PRIVACY: I Gave a Bounty Hunter $300. Then He Located Our Phone. “T-Mobile, Sprint, and AT&T are selling access to their customers’ location data, and that data is ending up in the hands of bounty hunters and others not authorized to possess it, letting them track most phones in the country.”
More:
The bounty hunter sent the number to his own contact, who would track the phone. The contact responded with a screenshot of Google Maps, containing a blue circle indicating the phone’s current location, approximate to a few hundred metres.
Queens, New York. More specifically, the screenshot showed a location in a particular neighborhood—just a couple of blocks from where the target was. The hunter had found the phone (the target gave their consent to Motherboard to be tracked via their T-Mobile phone.)
The bounty hunter did this all without deploying a hacking tool or having any previous knowledge of the phone’s whereabouts. Instead, the tracking tool relies on real-time location data sold to bounty hunters that ultimately originated from the telcos themselves, including T-Mobile, AT&T, and Sprint, a Motherboard investigation has found. These surveillance capabilities are sometimes sold through word-of-mouth networks.
And:
Although many users may be unaware of the practice, telecom companies in the United States sell access to their customers’ location data to other companies, called location aggregators, who then sell it to specific clients and industries.

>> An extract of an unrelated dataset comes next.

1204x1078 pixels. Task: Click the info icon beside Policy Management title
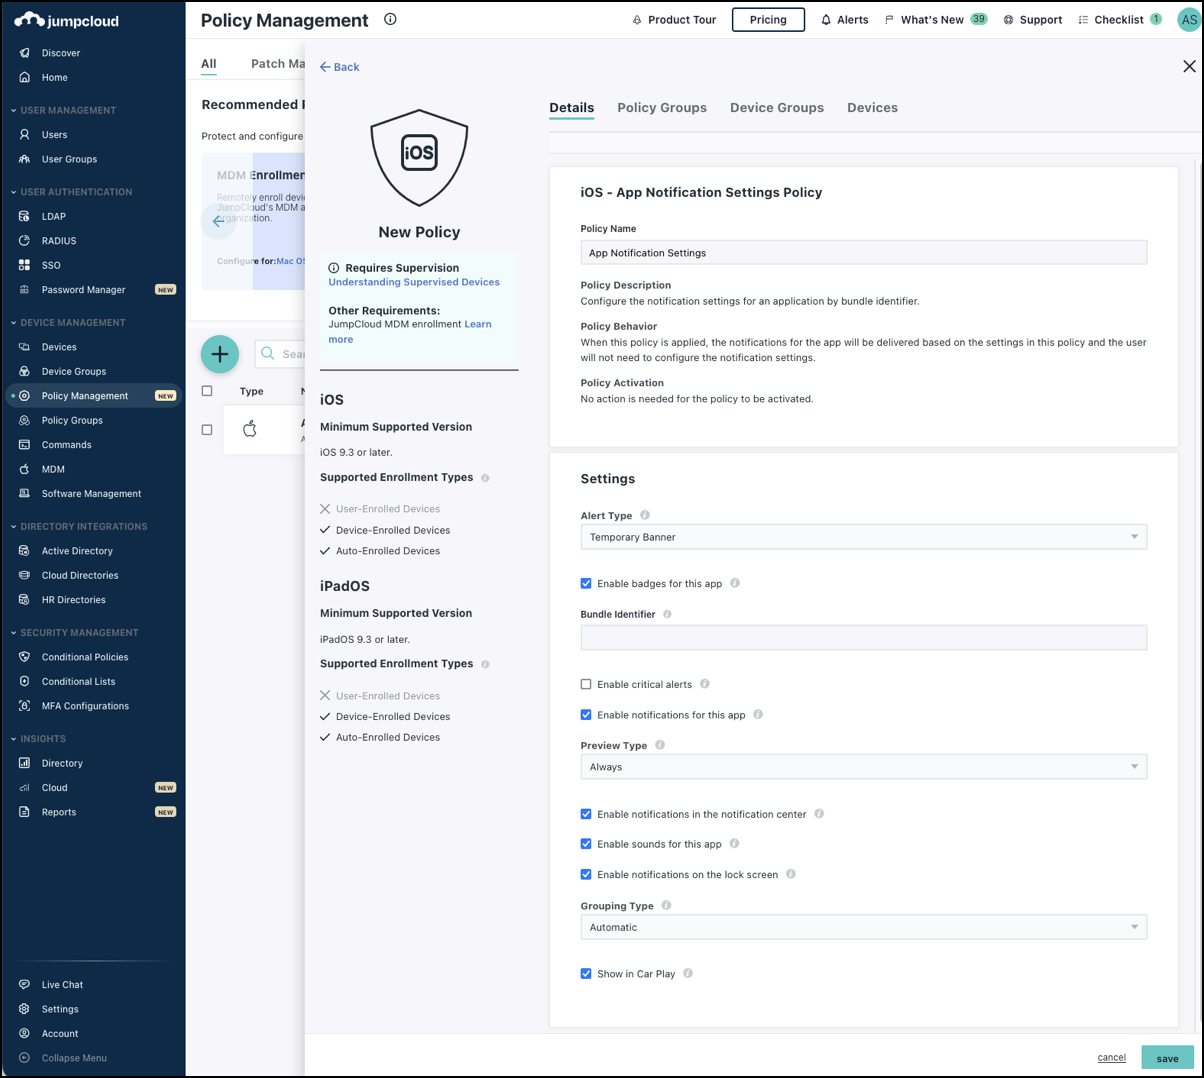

Last year, one location aggregator called LocationSmart faced harsh criticism for selling data that ultimately ended up in the hands of Securus, a company which provided phone tracking to low level enforcement without requiring a warrant. LocationSmart also exposed the very data it was selling through a buggy website panel, meaning anyone could geolocate nearly any phone in the United States at a click of a mouse.
Carriers should be on the hook for serious civil and maybe even criminal liability for this reckless selling of confidential information.